Almeno in questo, e almeno per ora, l’Italia è scivolata in ultima posizione nell’area euro. Ieri sera i Bot a nove mesi rendevano lo 0,79% annuo e i loro equivalenti ellenici lo 0,75%. È un sorpasso impensabile anche solo fino a metà maggio, quando uscì il “contratto” di governo M5S-Lega che prevedeva l’opzione di uscita dall’euro e destabilizzò per la prima volta il mercato del debito italiano. Allora il rendimento di quei titoli era negativo (meno 0,40%), considerato ben oltre un punto più affidabile della Grecia.

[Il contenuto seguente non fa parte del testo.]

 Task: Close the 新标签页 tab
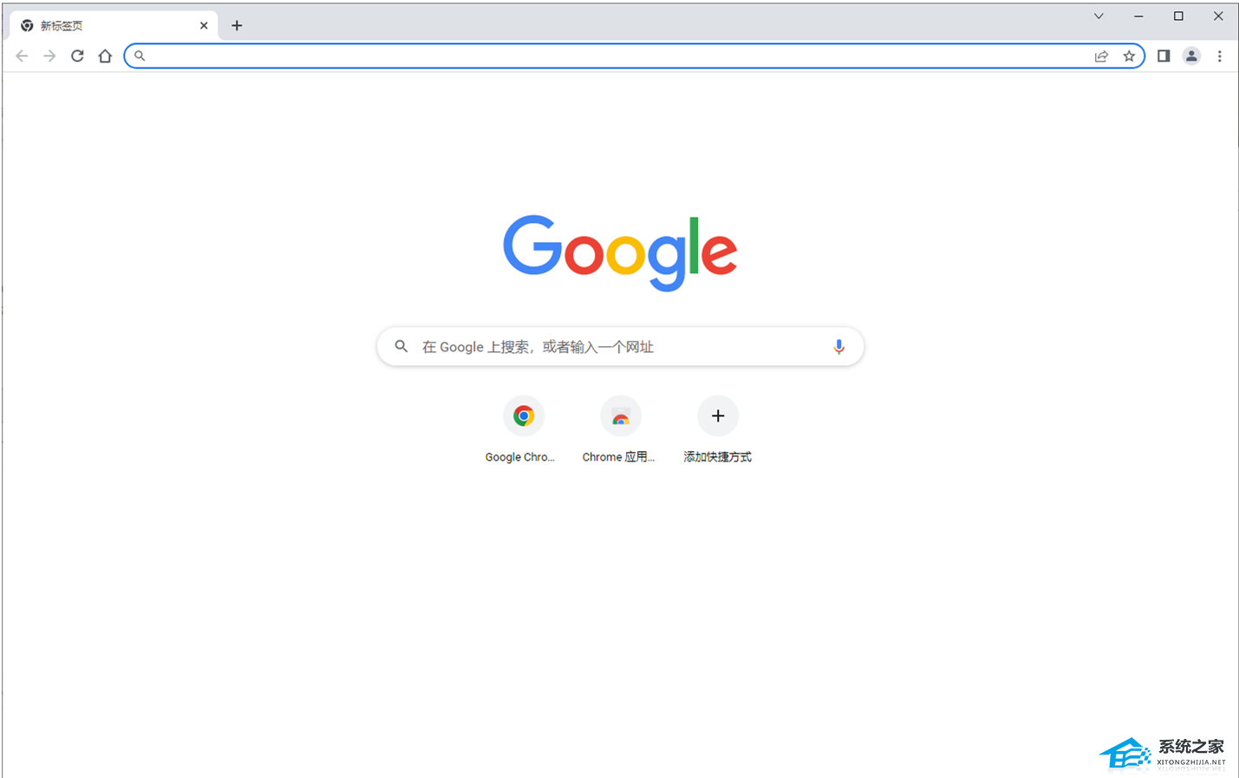(x=204, y=26)
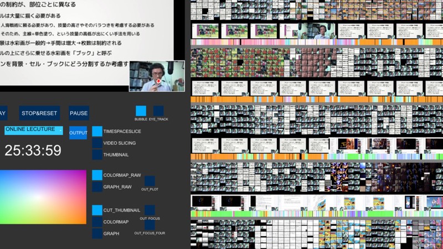
Task: Toggle the OUT_FOCUS square
Action: coord(150,210)
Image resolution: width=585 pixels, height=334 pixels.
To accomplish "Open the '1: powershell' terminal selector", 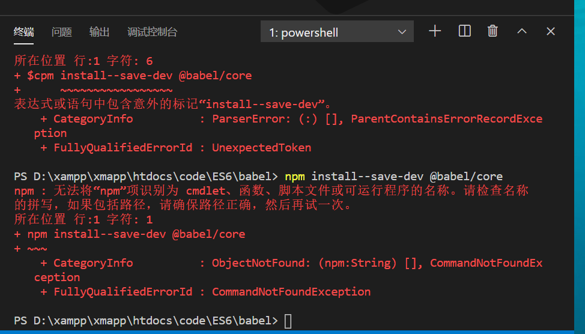I will point(337,32).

Ieri sera questa gerarchia era invertita, un evento dall’impatto psicologicamente potente per chi cerca di valutare la credibilità del governo giallo-verde. Per certi aspetti è tutto perfettamente logico nella meccanica dei mercati: chi compra, cerca sempre degli ancoraggi e oggi per le scadenze più ravvicinate quel riferimento è la Grecia; del resto Atene ha un futuro prossimo meno incerto, perché è inquadrata in un programma europeo di assistenza e i grandi partiti ellenici sono esplicitamente impegnati sul futuro del Paese nell’euro e su uno stretto controllo dei conti.

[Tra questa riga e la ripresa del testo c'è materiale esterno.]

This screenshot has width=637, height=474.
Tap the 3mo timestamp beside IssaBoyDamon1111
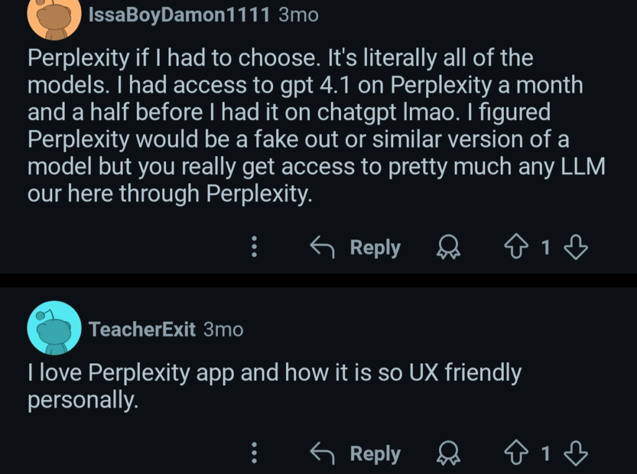pos(298,15)
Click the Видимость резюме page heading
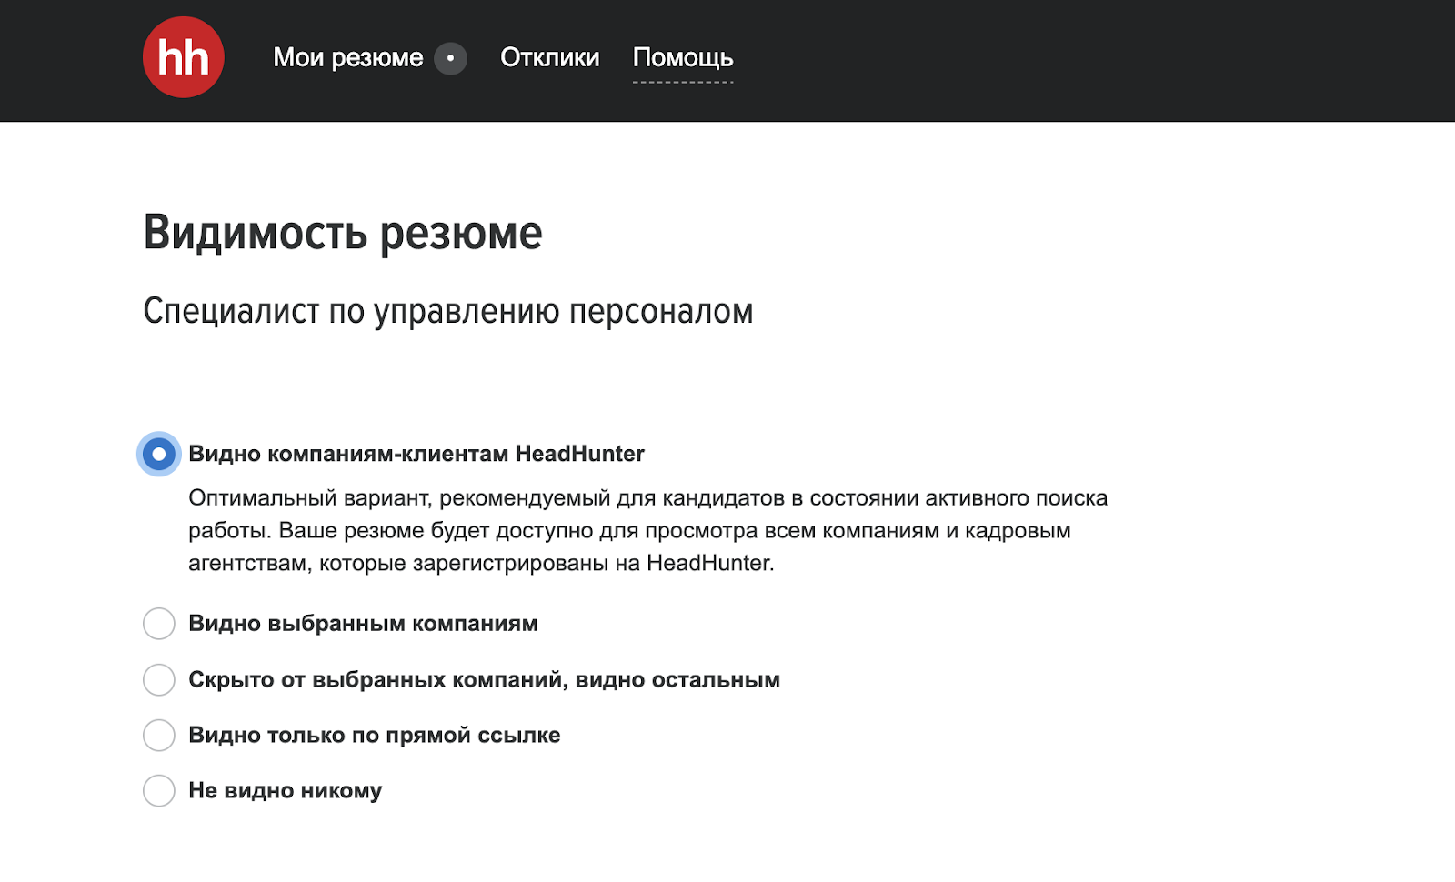This screenshot has height=882, width=1455. coord(343,233)
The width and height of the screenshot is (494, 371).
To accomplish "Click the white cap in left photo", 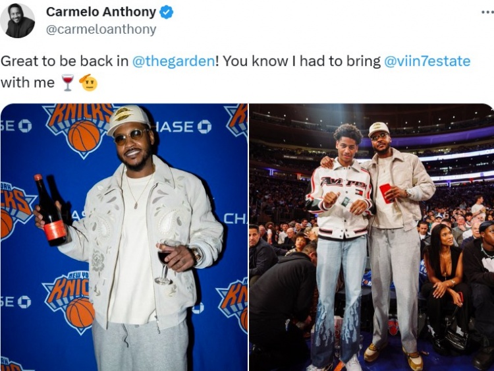I will tap(128, 119).
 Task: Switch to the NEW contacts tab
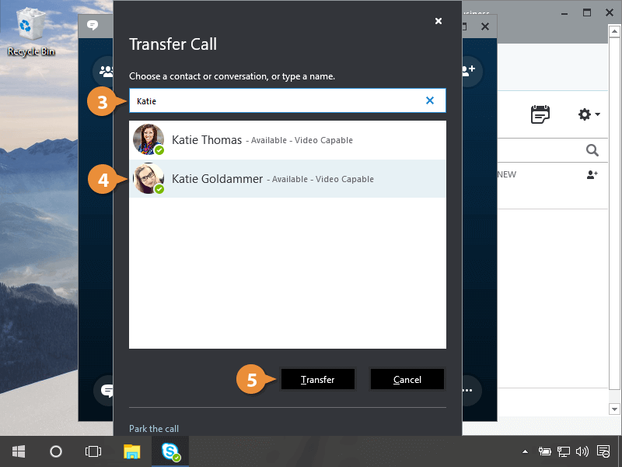coord(507,174)
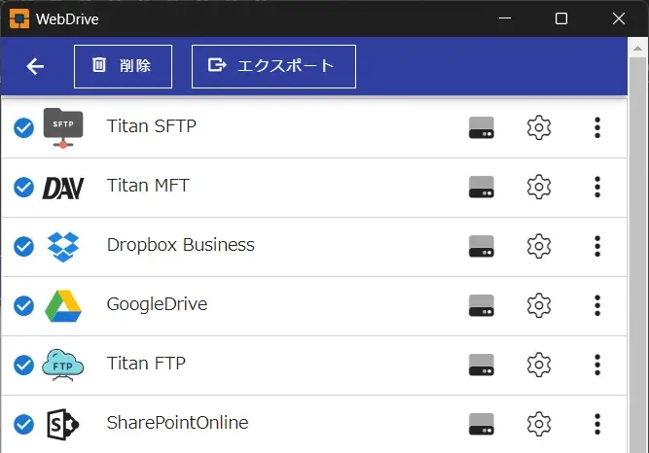This screenshot has width=649, height=453.
Task: Open settings gear for GoogleDrive
Action: coord(539,305)
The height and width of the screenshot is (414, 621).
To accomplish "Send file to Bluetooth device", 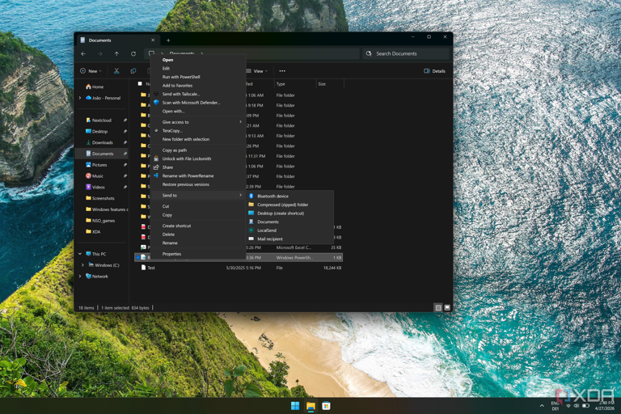I will coord(272,196).
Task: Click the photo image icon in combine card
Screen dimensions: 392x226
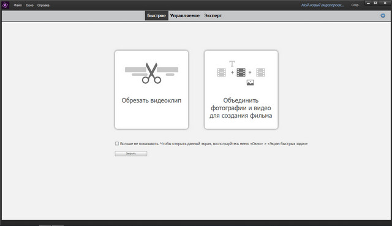Action: click(251, 83)
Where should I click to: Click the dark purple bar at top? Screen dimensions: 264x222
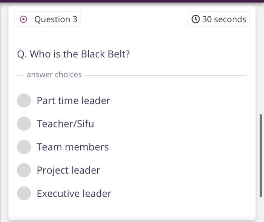click(x=132, y=1)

In Italia mancano entrambi questi elementi. Non può aver aiutato ieri un’intervista a “Market News” del senatore della Lega Claudio Borghi per reclamare interventi incondizionati della Banca centrale europea ad hoc sui titoli di Stato per fermare l’instabilità; eppure Borghi appena due settimane fa aveva detto che quei debiti del governo verso la stessa Bce potevano essere tranquillamente cancellati. Né avrà aiutato che Alberto Bagnai, altro senatore anti-euro della Lega e candidato sottosegretario all’Economia, si sia detto pronto a bloccare le aggregazioni fra Banche di credito cooperativo. Il mercato ha capito che dovranno essere i contribuenti futuri a pagare, tramite il debito pubblico, per salvare decine di quei piccoli istituti in dissesto.

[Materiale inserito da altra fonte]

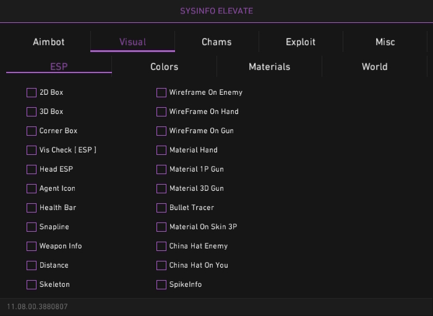Select the World sub-tab
Viewport: 433px width, 316px height.
pyautogui.click(x=374, y=67)
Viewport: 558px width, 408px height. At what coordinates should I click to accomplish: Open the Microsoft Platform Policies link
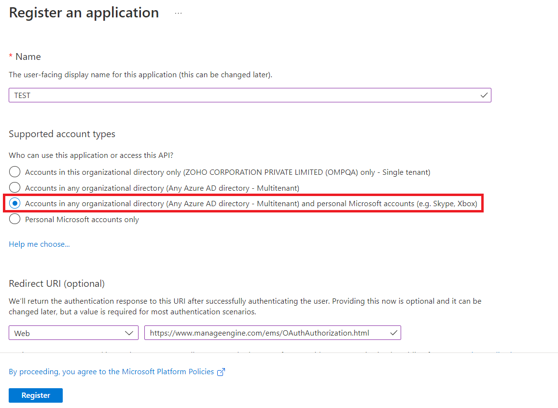[x=112, y=372]
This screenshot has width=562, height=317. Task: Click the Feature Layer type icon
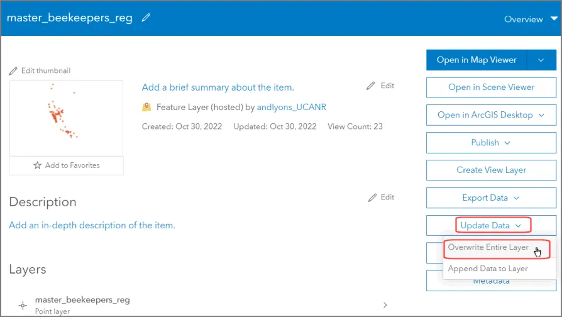[x=146, y=108]
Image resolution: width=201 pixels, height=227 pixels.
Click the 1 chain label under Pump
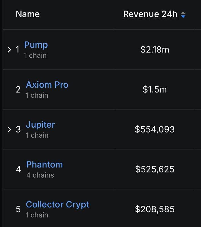point(35,55)
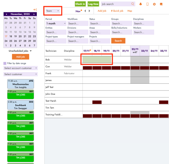Open settings via the gear icon

pos(154,4)
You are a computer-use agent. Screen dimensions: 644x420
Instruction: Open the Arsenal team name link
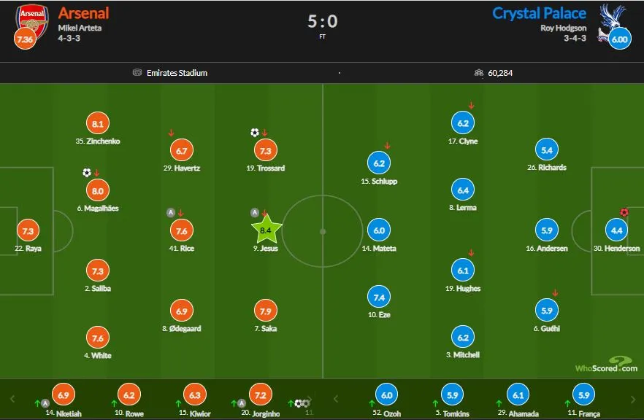(x=83, y=13)
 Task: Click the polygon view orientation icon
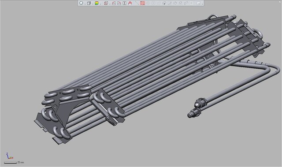[x=81, y=3]
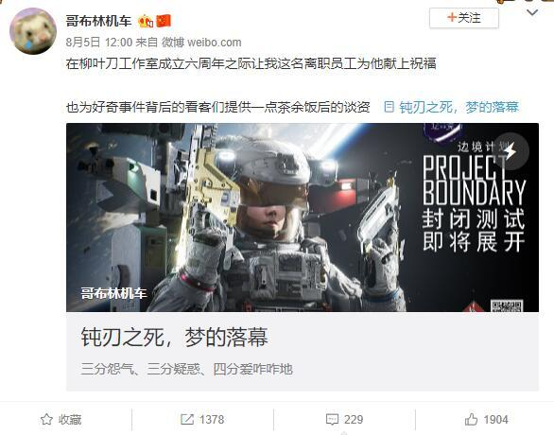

Ma la fiducia verso l’Italia oggi sembra destabilizzata in maniera più complessiva, visti i segnali confusi mandati dal governo. Target2, il sistema di pagamenti della zona euro, ieri ha rivelato che in maggio sono usciti dal Paese 38 miliardi di euro. Lo stesso rendimento dei titoli di Stato a 10 anni ormai paga uno spread “tedesco” di oltre cento punti sul Portogallo, di 157 sulla Spagna ed è semmai più vicino — benché inferiore — a quello greco. Ma è soprattutto il crollo dei prezzi di bond a breve, che si muovo in senso opposto ai rendimenti, a rivelare come i timori maggiori riguardino il futuro immediato.
Non lo si direbbe dal silenzio che accompagna queste convulsioni. Ne parla poco l’opposizione. Tacciono i tanti economisti italiani di solito pronti ad accapigliarsi per questioni ben più futili: gli stessi che non hanno speso una parola per il Quirinale, quando la Lega cercava di imporre un anziano professore anti-euro come ministro dell’Economia.